Other Directorships & Interlocks
| Company/Body | Role | Interlock/Notes |
|---|---|---|
| Loral Space & Communications Inc. | Director (prior) | No disclosed VSAT interlocks from FY2025; none noted in Compensation Committee interlocks section |
| Cogent, Inc.; SM&A Corporation; SI International, Inc. | Director (prior) | No disclosed VSAT interlocks from FY2025; none noted |
| FAA; CIA; NSA; U.S. Strategic Command | Advisory/Chair roles (prior) | Government advisory roles; not VSAT-related party transactions disclosed in excerpts |
Compensation Committee Interlocks: None of the Compensation Committee members (including Stenbit) have ever been VSAT officers or employees; no reciprocal interlocks with other entities’ boards/compensation committees in FY2025.
Expertise & Qualifications
- Technological, defense, and national security expertise from senior DoD roles and TRW EVP experience.
- Fellowships underscore technical credentials (Fulbright; Aerospace Corporation Fellow).

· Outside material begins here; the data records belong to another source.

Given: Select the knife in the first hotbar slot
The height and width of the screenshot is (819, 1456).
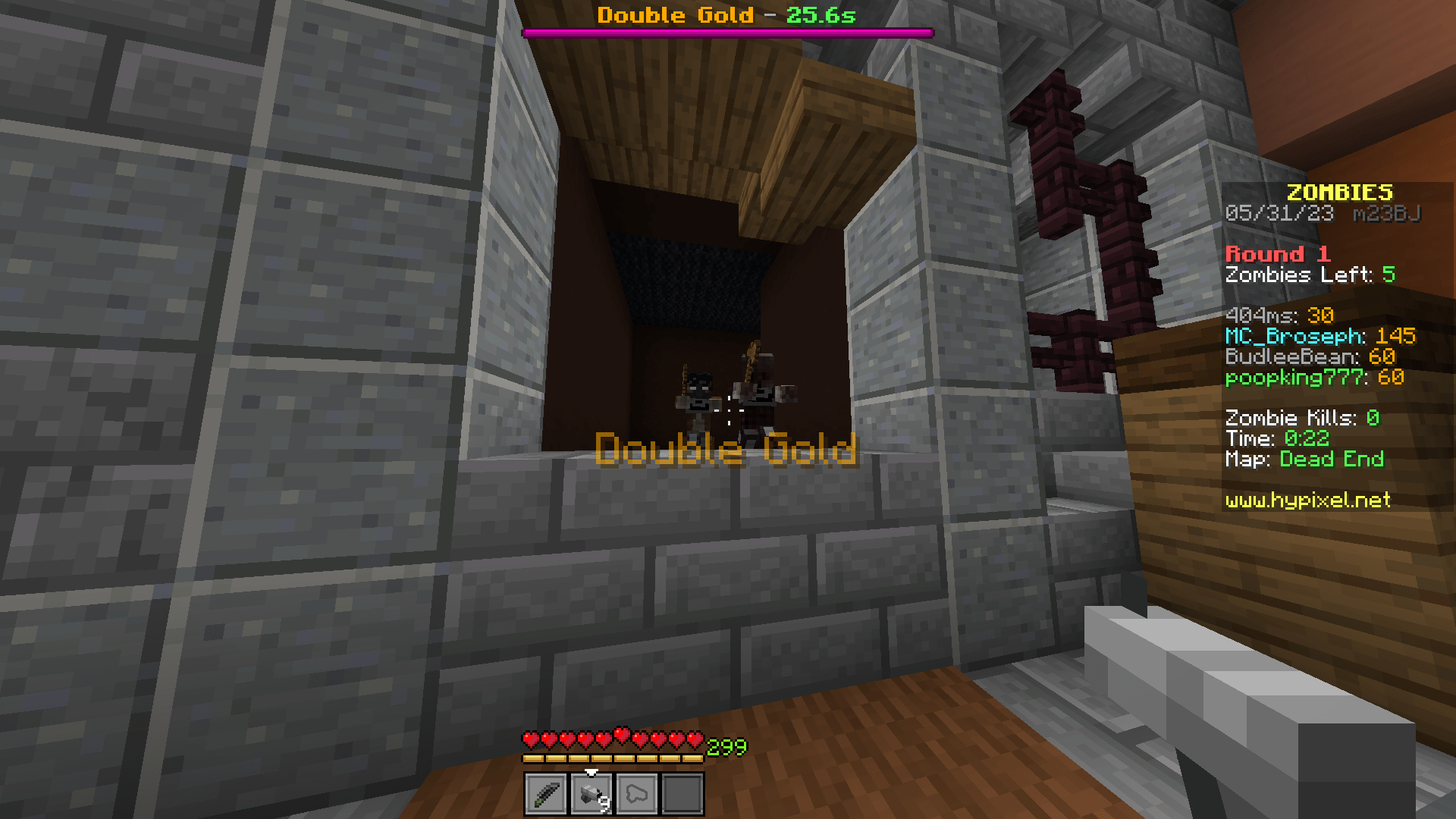Looking at the screenshot, I should [x=544, y=793].
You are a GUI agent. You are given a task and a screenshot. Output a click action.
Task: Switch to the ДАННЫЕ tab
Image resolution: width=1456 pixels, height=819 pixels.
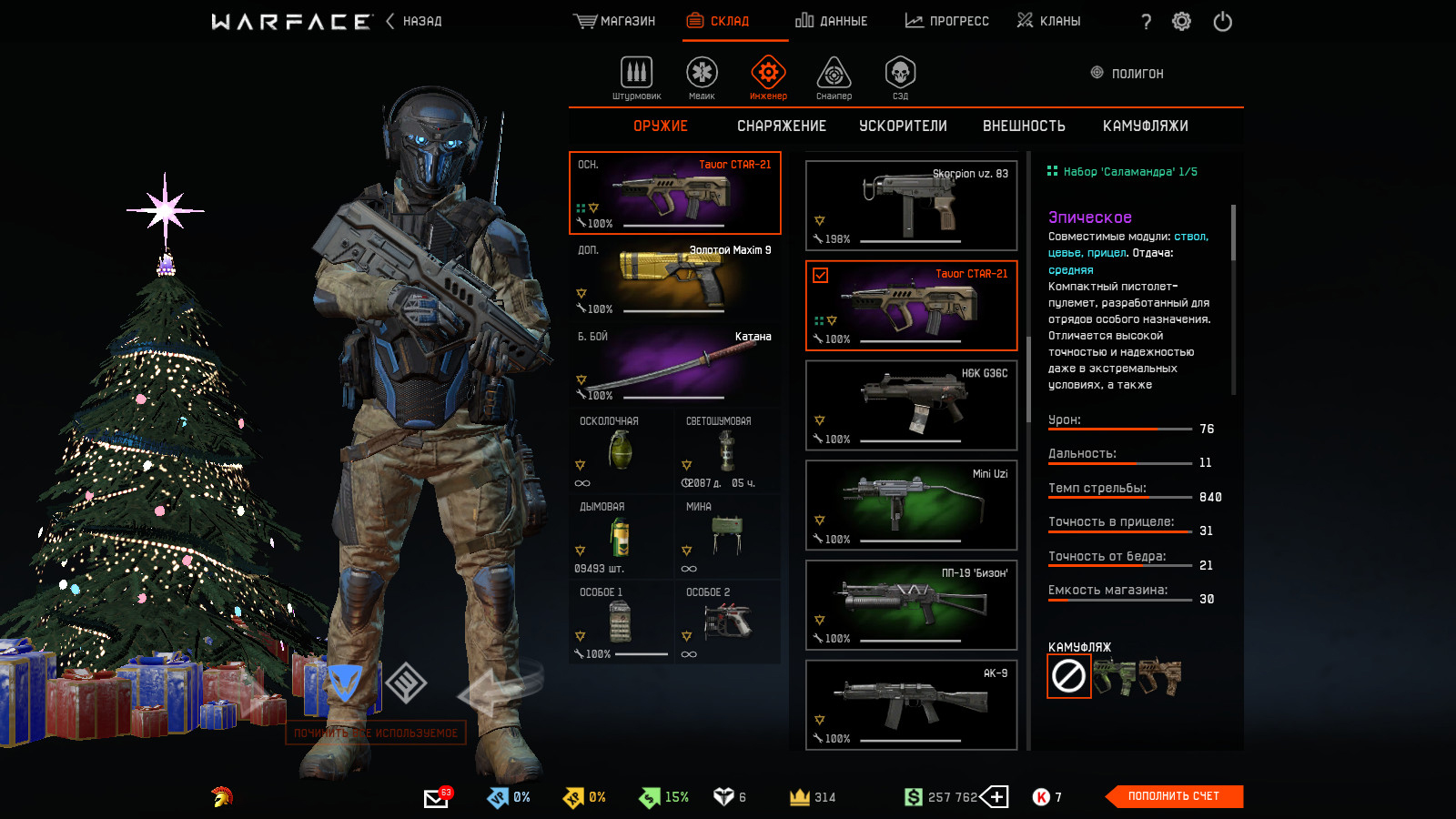pyautogui.click(x=831, y=21)
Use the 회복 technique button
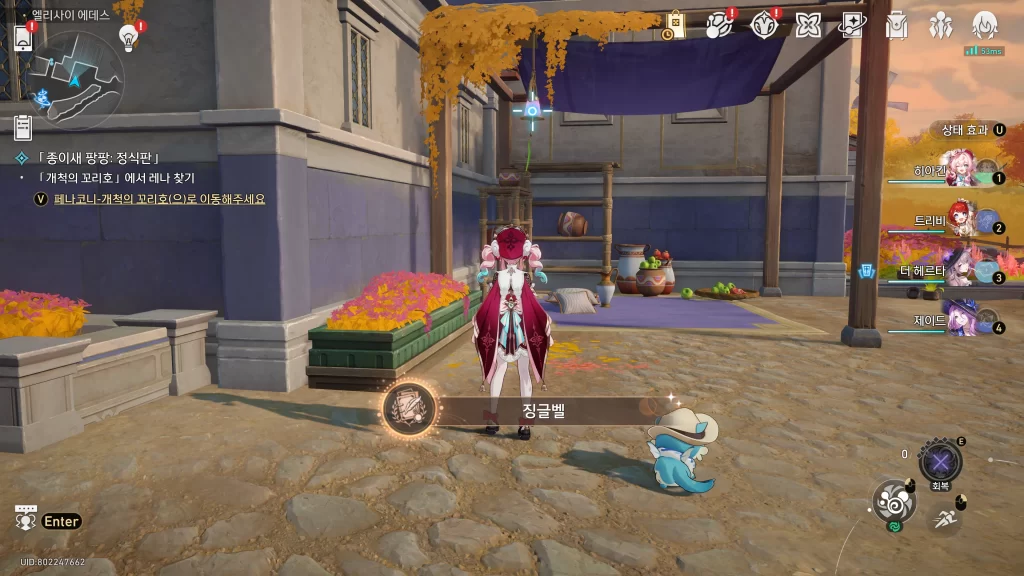Viewport: 1024px width, 576px height. click(940, 462)
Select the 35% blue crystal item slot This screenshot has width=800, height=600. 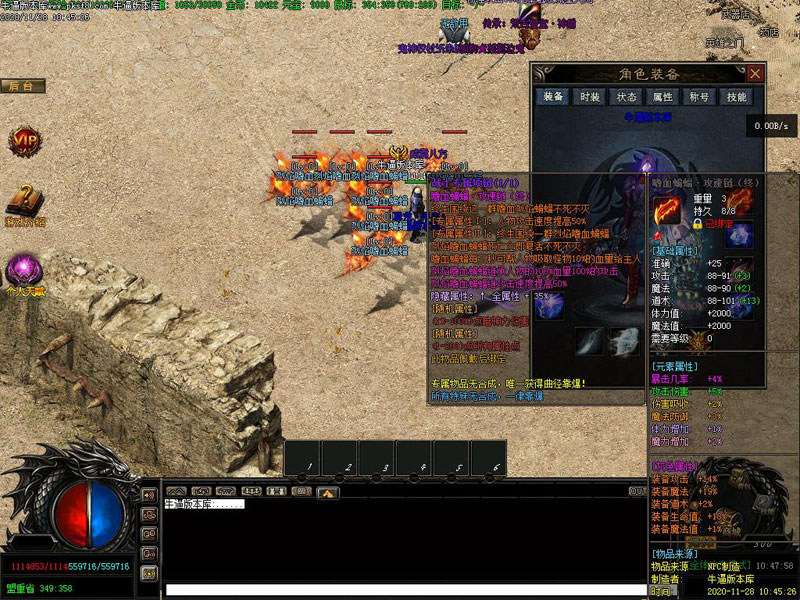coord(549,308)
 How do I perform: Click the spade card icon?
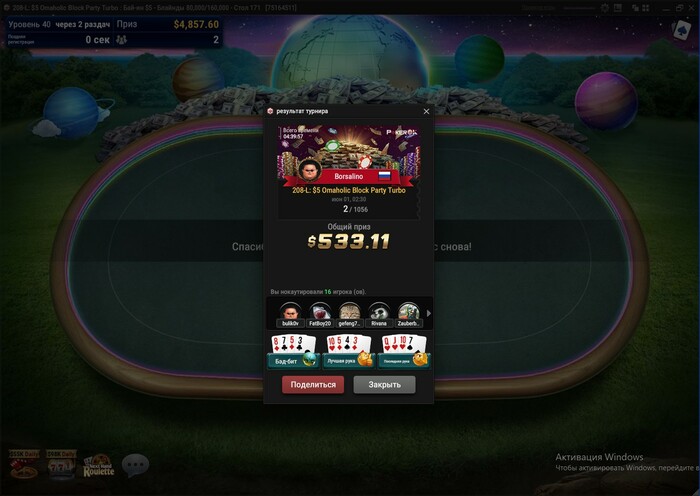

- Board provides risk oversight across finance, compensation, governance and audit; Audit Committee report signed by Stenbit as Chair in the prior year.
Equity Ownership
| Item | Amount | Detail |
|---|---|---|
| Total beneficial ownership | 47,400 shares | Less than 1% of outstanding |
| Percent of shares outstanding | <1% | As disclosed (*) |
| Options exercisable within 60 days (as of July 1, 2025) | 20,000 | Included in beneficial count per SEC rules |
| Options outstanding (FY2025 year-end) | 30,000 | Aggregate options held at year-end |
| Shares held via trust | 27,400 | Pietje 2012 Gift Trust |
| RSUs outstanding (FY2025 year-end) | 1,600 | Director RSU balance |
| Hedging/Pledging | None disclosed for Stenbit | Company prohibits hedging; pledging discouraged and requires pre-clearance; Stenbit footnote shows no pledged shares (contrast: Dankberg footnote includes pledged shares) |
| Ownership guidelines | 3x annual retainer within 5 years | All non-employee directors in compliance as of FY2025 year-end |
Governance Assessment
- Independence and roles: Stenbit is an independent director, serving as Audit Chair and on Compensation and Nominating—positions central to financial reporting integrity, pay governance, and board refreshment. Attendance thresholds were met, and annual meeting attendance was universal—positive engagement signals.
- Compensation alignment: Cash fees reflect committee leadership; equity is time-based RSUs/options with vesting aligned to annual meeting cadence and change-in-control protection. Absence of performance-linked equity for directors modestly weakens pay-for-performance linkage but is consistent with peer practice.
- Ownership alignment: Beneficial ownership is modest (<1%), but director ownership guidelines (3x retainer) are met for all non-employee directors, supporting alignment. No hedging and no pledging disclosed for Stenbit, reducing misalignment risk.
- Committee effectiveness: Audit Committee features members designated as financial experts; Stenbit authored/signed Audit Committee reports previously, indicating active oversight. Compensation Committee interlocks—none reported—mitigate conflict risk.
- Potential conflicts and related-party exposure: Stenbit is a consultant for various government/commercial clients—a potential perception risk given VSAT’s government business—but no related-person transactions involving Stenbit are disclosed in the provided proxy excerpts; related-party transaction review is overseen by independent directors.
- RED FLAGS: None specific to Stenbit identified in proxy excerpts. Noted company-wide policies restrict hedging/pledging; late Section 16 filings were reported for other individuals, not Stenbit.
Overall signal: Long-tenured, independent audit chair with deep national security/communications expertise; solid attendance and ownership guideline compliance. Compensation structure is standard for directors (cash retainer plus time-based equity), with no disclosed conflicts or pledging—supportive of investor confidence.